Recently, sustainable development goals (SDGs) have dictated that energy efficiency must be increased from its current level to almost double. Enhancing heat transfer within engineering systems directly supports energy efficiency goals by reducing energy consumption and fostering technological innovation across industrial sectors. In this research, a mixture of air and Al₂O₃ flow at the circular pipe entrance region under slip boundary conditions was investigated. Developing laminar flows with different values of constant wall heat flux were simulated using the CFD approach based on the Ansys-Fluent 2018 software package. The CFD model investigated the effects of Pr, Re, wall heat flux (q″), Kn, aspect ratio (x/D_h—the distance traveled by the nanofluid along the pipe axis to the hydraulic diameter), and ϕ of Al₂O₃ on the Nusselt number (Nu), velocity ratio (U/U_m), and skin friction coefficient presented by (ReC_f). Based on the comprehensive CFD simulations conducted, the correlations of Nu, U/U_m, and ReC_f as functions of other parameters were presented.

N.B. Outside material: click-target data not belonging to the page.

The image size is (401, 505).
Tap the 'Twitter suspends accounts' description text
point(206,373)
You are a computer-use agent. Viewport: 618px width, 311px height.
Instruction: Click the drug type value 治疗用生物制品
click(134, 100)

2. Modeling and Computational Details

The exact Boltzmann equation requires great computational effort that is not justified in practical and engineering calculations. The CFD approach was utilized to model a steady-state, laminar, and forced convection flow inside a circular pipe under a slip flow regime and constant wall heat flux conditions, as shown by Figure 1. The adopted CFD approach was based on the usage of the Ansys Fluent 2018 software package. The semi-implicit technique for pressure-linked equations (SIMPLE) algorithm was used to link the continuity equation with the pressure field in the CFD domain. Moreover, the PRESTO algorithm was used to calculate the pressure field. A hybrid second-order accuracy scheme of central and upwind difference was used to differentiate the convective terms. The maximum of the normalized absolute residual across all nodes was taken to be less than 10⁻⁶ and was considered as a condition for convergence criteria.

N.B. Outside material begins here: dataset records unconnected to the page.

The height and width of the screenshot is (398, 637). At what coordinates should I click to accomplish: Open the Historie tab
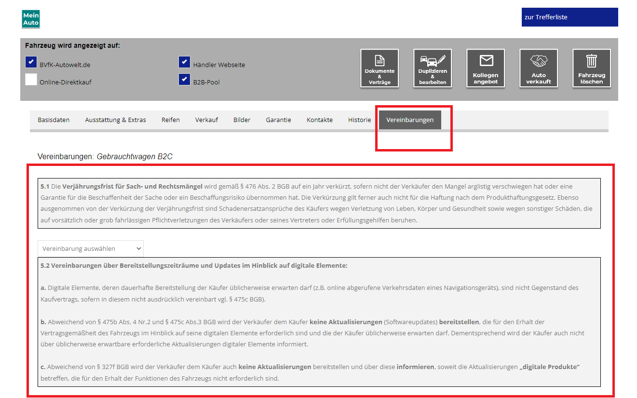click(x=360, y=120)
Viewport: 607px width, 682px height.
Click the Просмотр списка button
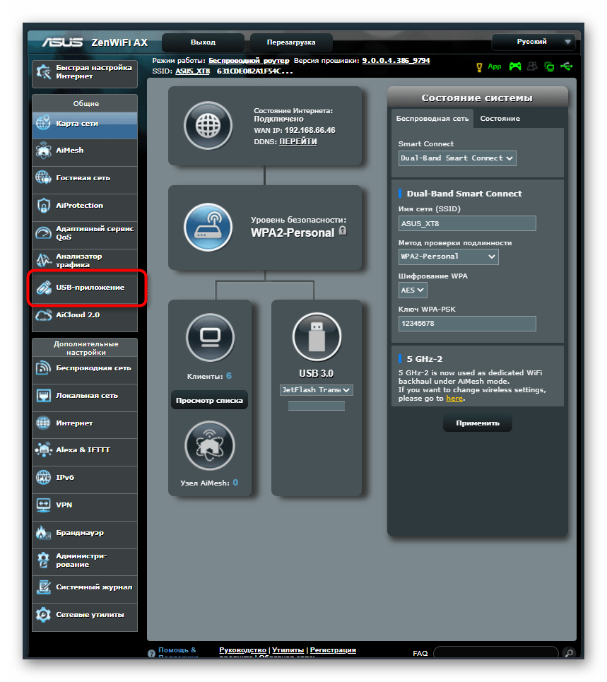click(209, 401)
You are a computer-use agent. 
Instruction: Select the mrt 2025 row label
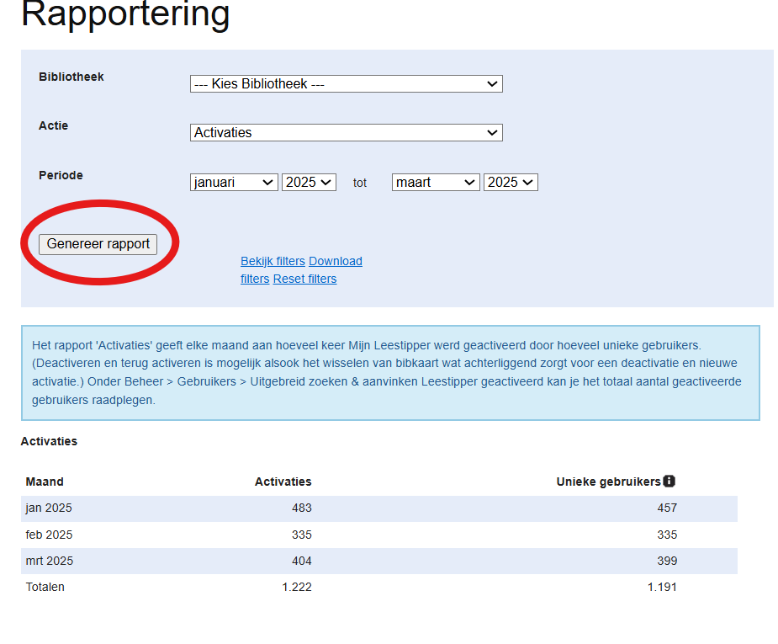tap(49, 561)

2.1. Nanoparticle Flow Modeling

It is widely accepted to ignore the axial conduction for fluid flows in a channel when the Pe value is greater than 100 [37]. Furthermore, pressure work and viscous dissipation were neglected in the current study due to the low resulted value of the Brinkman number of the investigated cases ($\mathrm{B}\mathrm{r}=\mathsf{\mu }{\mathrm{u}}_{\mathrm{m}}^2/{\mathrm{q}}_{\mathrm{w}}\mathrm{R}<0.01$). The following single-phase, axisymmetric governing equations of continuity (Equation (1)), momentum (Equations (2) and (3)), and energy (Equation (4)) were adopted in the current study.

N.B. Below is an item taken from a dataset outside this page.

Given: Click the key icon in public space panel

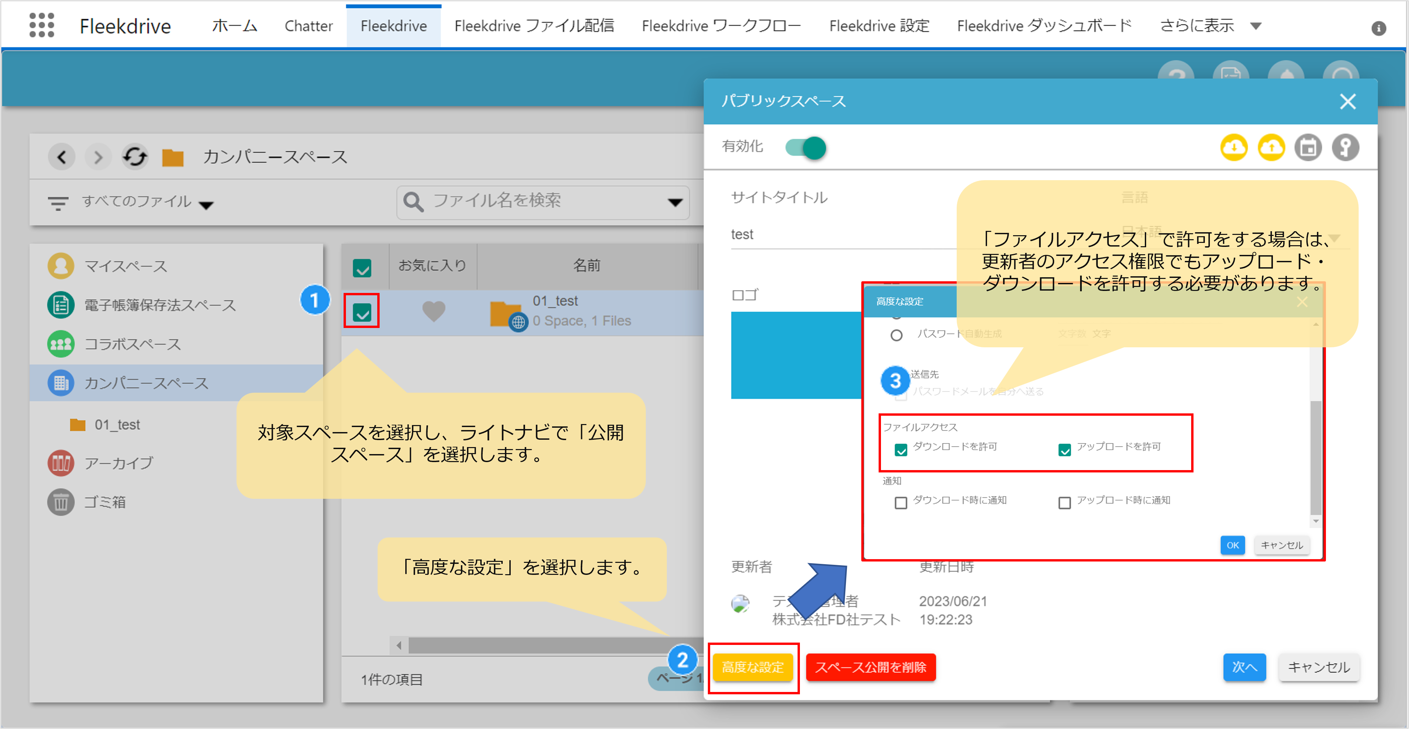Looking at the screenshot, I should (x=1345, y=148).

$${\displaystyle \frac{1}{r}}{\displaystyle \frac{\partial \left(vr\right)}{\partial r}}+{\displaystyle \frac{\partial u}{\partial z}}=0$$

(1)

$${\rho }_{nf}\left(u{\displaystyle \frac{\partial u}{\partial z}}+v{\displaystyle \frac{\partial u}{\partial r}}\right)=-{\displaystyle \frac{\partial p}{\partial z}}+{\mu }_{nf}\left({\displaystyle \frac{{\partial }^{2}u}{\partial z^2}}+{\displaystyle \frac{{\partial }^{2}u}{\partial r^2}}+{\displaystyle \frac{1}{r}}{\displaystyle \frac{\partial u}{\partial r}}\right)$$

(2)

$${\rho }_{nf}\left(u{\displaystyle \frac{\partial v}{\partial z}}+v{\displaystyle \frac{\partial v}{\partial r}}\right)=-{\displaystyle \frac{\partial p}{\partial z}}+{\mu }_{nf}\left({\displaystyle \frac{{\partial }^{2}v}{\partial z^2}}+{\displaystyle \frac{{\partial }^{2}v}{\partial r^2}}+{\displaystyle \frac{1}{r}}{\displaystyle \frac{\partial v}{\partial r}}\right)-{\displaystyle \frac{v}{r^2}}$$

(3)

$${\rho }_{nf}{C}_{Pnf}\left(u{\displaystyle \frac{\partial T}{\partial z}}+v{\displaystyle \frac{\partial T}{\partial r}}\right)=k_{nf}\left({\displaystyle \frac{{\partial }^{2}T}{\partial z^2}}+{\displaystyle \frac{{\partial }^{2}T}{\partial r^2}}+{\displaystyle \frac{1}{r}}{\displaystyle \frac{\partial T}{\partial r}}\right)$$

(4)

The assumption of single-phase simulation was adopted because air velocity was more than one million times the Al₂O₃ nanoparticles’ relative velocities. Moreover, the resulted Stokes number (St) was much less than one, which confirmed that the particle will follow the air flow very closely [38]. Therefore, it was valid to assume that Al₂O₃ nanoparticles and air were in homogenous and stable states and could be treated as a new fluid with new thermophysical properties like those listed in

Table 1. Properties of the utilized base fluid and nanoparticles.

Property	Air	Al2O3
Specific Heat: Cp (J/kg·K)	1006	765
Density: ρ (kg/m3)	1	3970
Thermal Conductivity: k (W/m2·K)	0.025	40
Thermal Diffusivity: α (m2/s)	19.00 × 10−6	13.17 × 10−6
Thermal Expansion Coefficient: β (1/K)	3.33 × 10−3	8.50 × 10−6

. The properties of the resulting air–Al₂O₃ nanofluid were calculated based on Equations (5)–(9) [4,34]. These include the density (${\mathsf{\rho }}_{\mathrm{n}\mathrm{f}}$), specific heat (${\mathrm{C}}_{\mathrm{P}\mathrm{n}\mathrm{f}}$), thermal conductivity (${\mathrm{k}}_{\mathrm{n}\mathrm{f}}$), viscosity (${\mathsf{\mu }}_{\mathrm{n}\mathrm{f}}$), and thermal expansion coefficient (${\mathsf{\beta }}_{\mathrm{n}\mathrm{f}}$) as a function of volume fraction (ϕ) of the Al₂O₃ nanoparticles to the air. These values were considered constant during the CFD simulation, apart from ρ_nf values, which were estimated based on the Boussinesq approximation.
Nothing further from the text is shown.